Exclusive: photos shed light on downsizing at Stamford UBS headquarters

North Korea gives out visas more readily than this.

Effectively off-limits to journalists for several years during a dramatic and controversial restructuring of the company — one that has political and economic overtones for the state of Connecticut and city of Stamford — the mammoth North American headquarters of Swiss bank UBS resembles a ghost town in some parts of the building.

Dramatic new photos obtained exclusively by Hearst Connecticut Media illustrate the downsizing, from empty work stations on what was once the world’s largest trading floor to dismantled cubicles in the tower building of UBS on Washington Boulevard.

Floors 9 through 12 of the 13-story tower are vacant, according to the insider who took the photos, who asked not to be identified because of fear of being blackballed.

Weakened by the financial tsunami of 2008, $50 billion in mortgage losses and an impending $8 billion fine for currency rigging, UBS received a $20 million forgivable loan from the administration of Gov. Dannel P. Malloy in 2011 to keep 2,000 jobs in the state through the end of 2016.

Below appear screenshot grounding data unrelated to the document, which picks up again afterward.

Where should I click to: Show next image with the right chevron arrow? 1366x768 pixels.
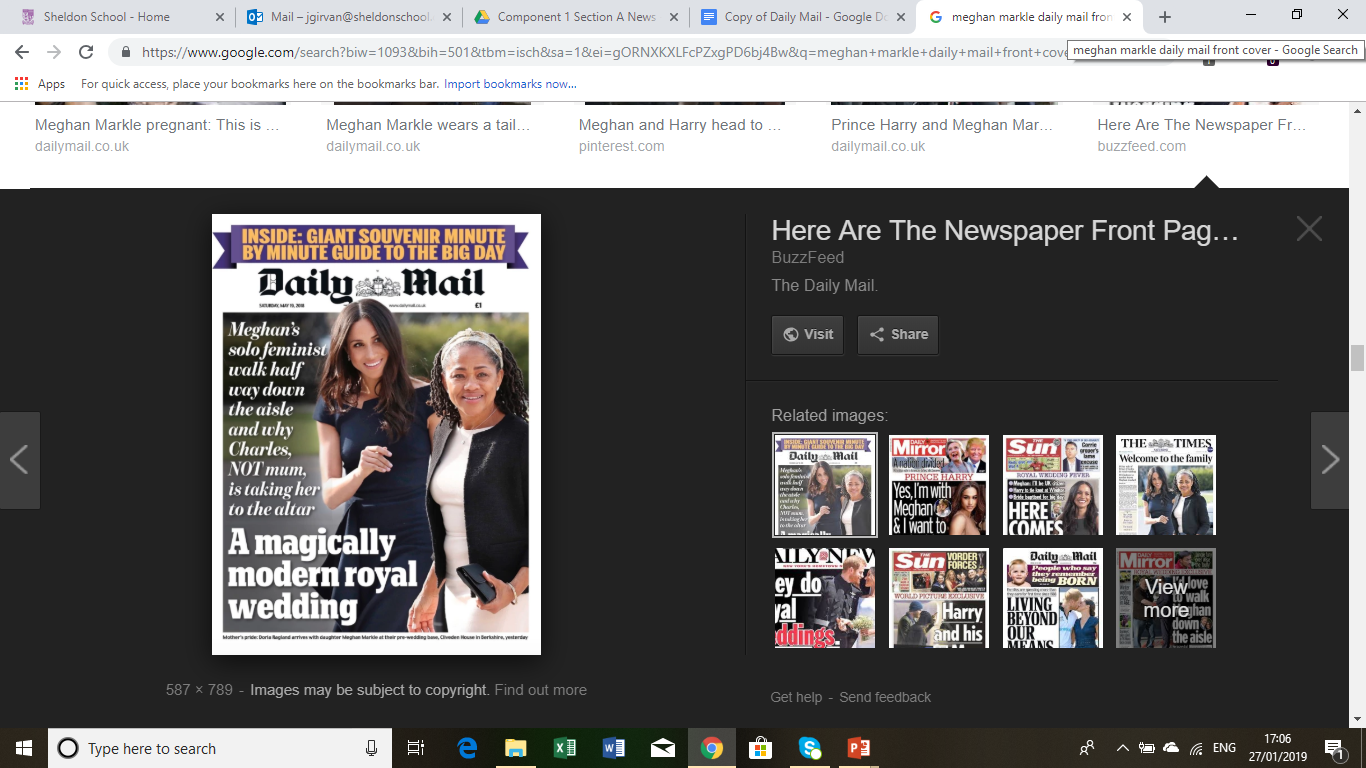tap(1330, 460)
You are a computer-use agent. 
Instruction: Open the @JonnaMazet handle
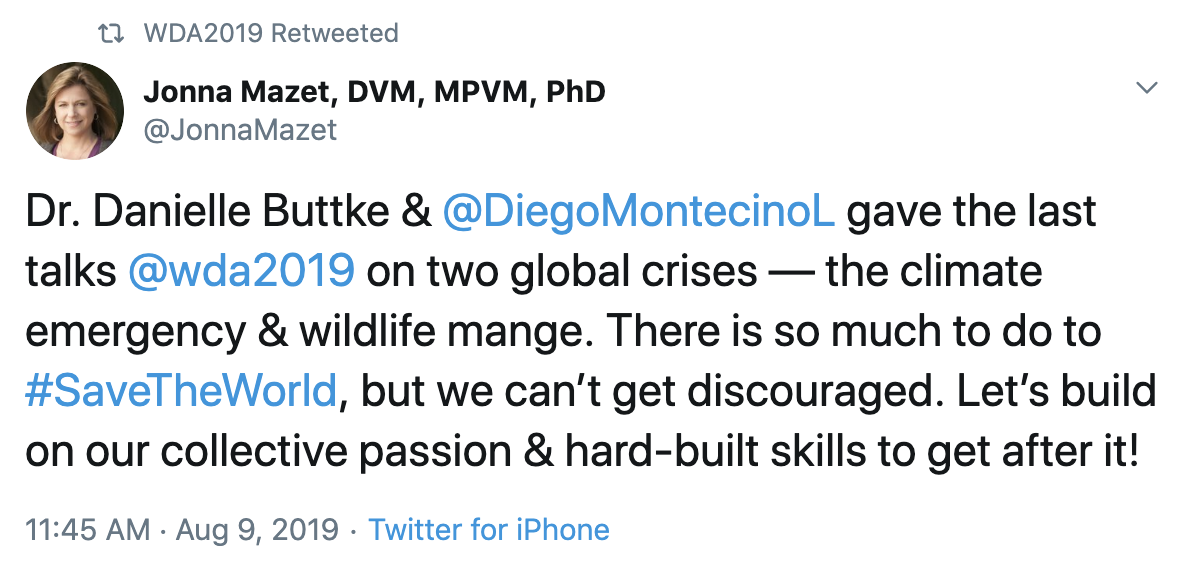click(x=240, y=130)
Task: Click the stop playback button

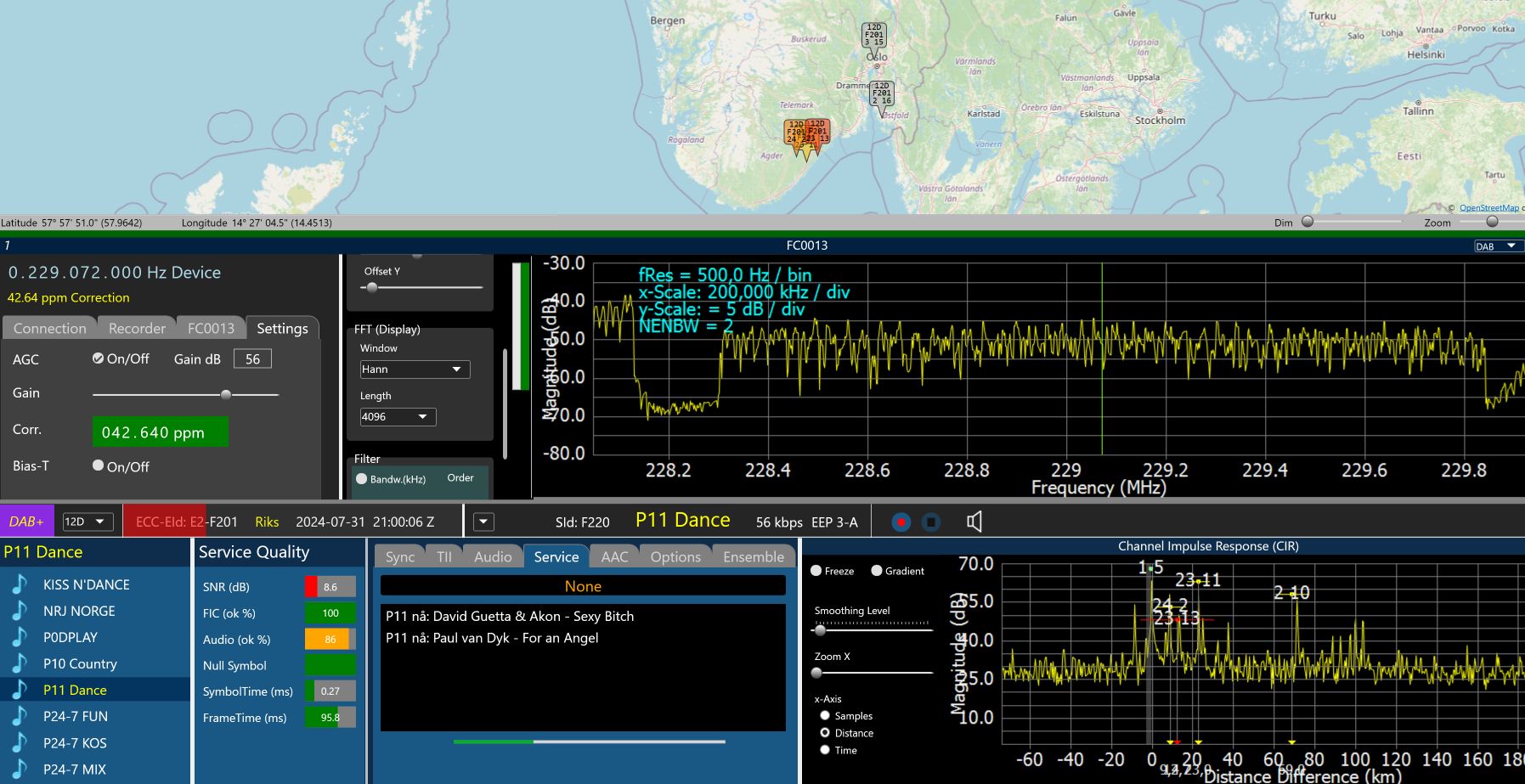Action: [x=931, y=522]
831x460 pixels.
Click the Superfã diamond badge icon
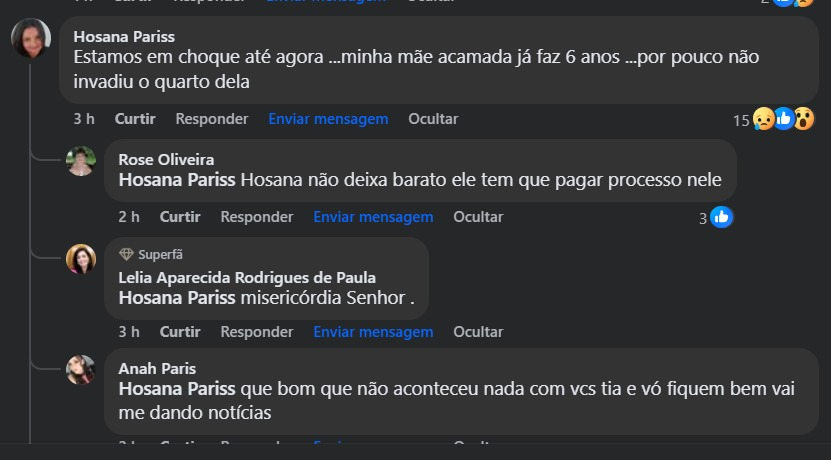click(126, 254)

“There’s no way that they’re going to be able to live up to their end of the deal,” the insider said, adding that UBS is counting employees who spend one day a week at the Stamford headquarters and the rest of their work week in New York City or Weehawken, N.J., at the company’s wealth management office toward the total.

Karina Byrne, a New York City-based spokeswoman for UBS, denied the account.

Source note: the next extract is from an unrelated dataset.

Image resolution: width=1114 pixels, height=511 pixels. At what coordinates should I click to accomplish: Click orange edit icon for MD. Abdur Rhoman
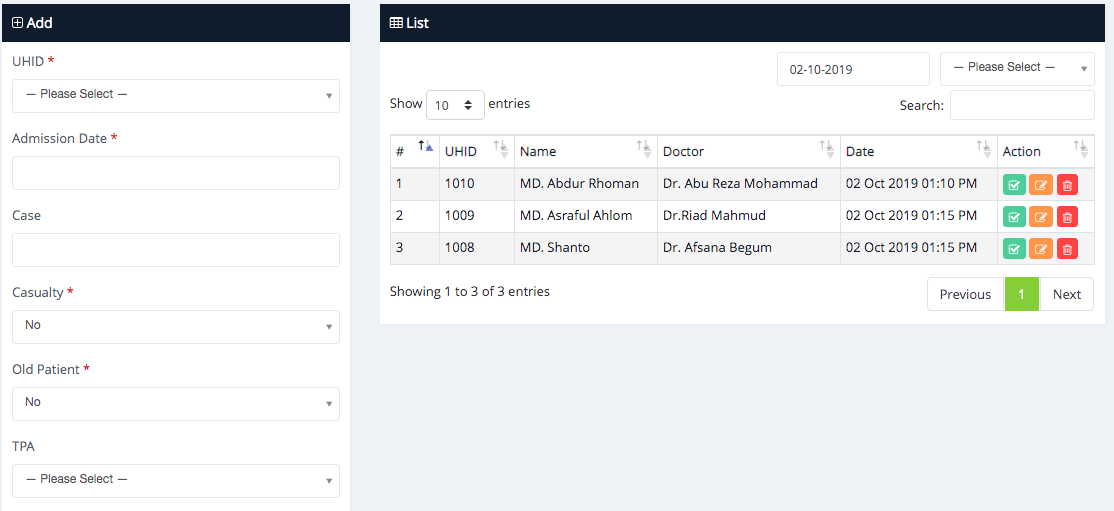pos(1041,185)
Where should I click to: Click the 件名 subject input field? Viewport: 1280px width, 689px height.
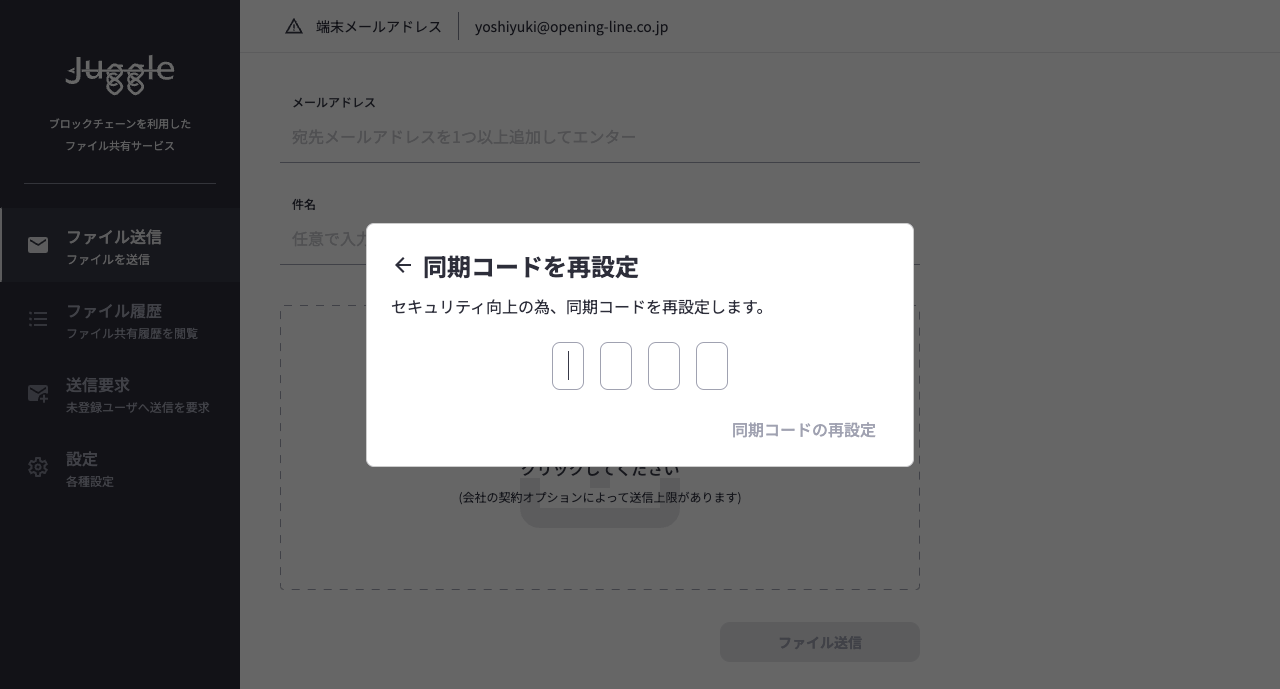(x=320, y=239)
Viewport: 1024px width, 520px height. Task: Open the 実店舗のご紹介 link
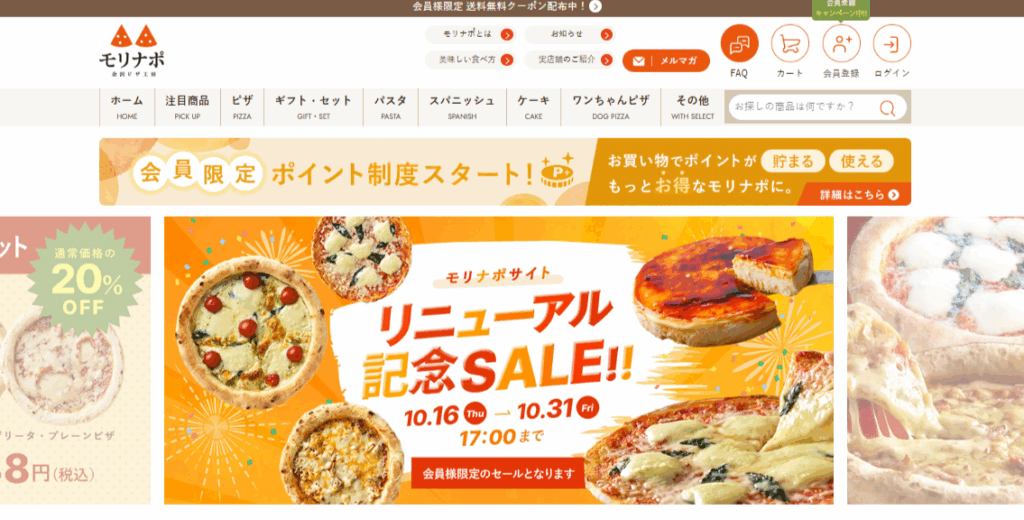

“That is categorically untrue,” Byrne told Hearst Wednesday, adding that it’s customary for employees to keep a desk at more than one facility. “Most employees have a primary location and can have a secondary location somewhere.”

Byrne said that the staffing levels of UBS in Connecticut are subject to an annual audit by an independent accountant.

She would not disclose how many employees UBS currently has in Connecticut, other than to say that the 2,000-minimum requirement applies to the entire state and that company has offices in Greenwich, Westport, New Haven, West Hartford, Hartford and New London.

UBS would be required to pay back the full $20 million forgivable loan, plus $1.5 million in interest, if it failed to meet job benchmarks stipulated in the 2011 economic incentive package.

“I don’t think they’ll meet the full five years,”Malloy told Hearst last week, raising eyebrows of business and political leaders in the city where he was mayor from 1995 to 2009. “I have doubts is what I’m saying.”

Malloy’s GOP critics have zeroed-in on the deal with UBS, saying it is another example of corporate welfare by an anti-business governor.

The UBS insider told Hearst that the bank has moved a slew of back office jobs from its Stamford headquarters to a new business solutions center in Nashville, Tenn.

Byrne declined to comment on the transfers.

This summer, a team of third-party vendors from China who work in trade support were brought into the Stamford headquarters for training, the insider said.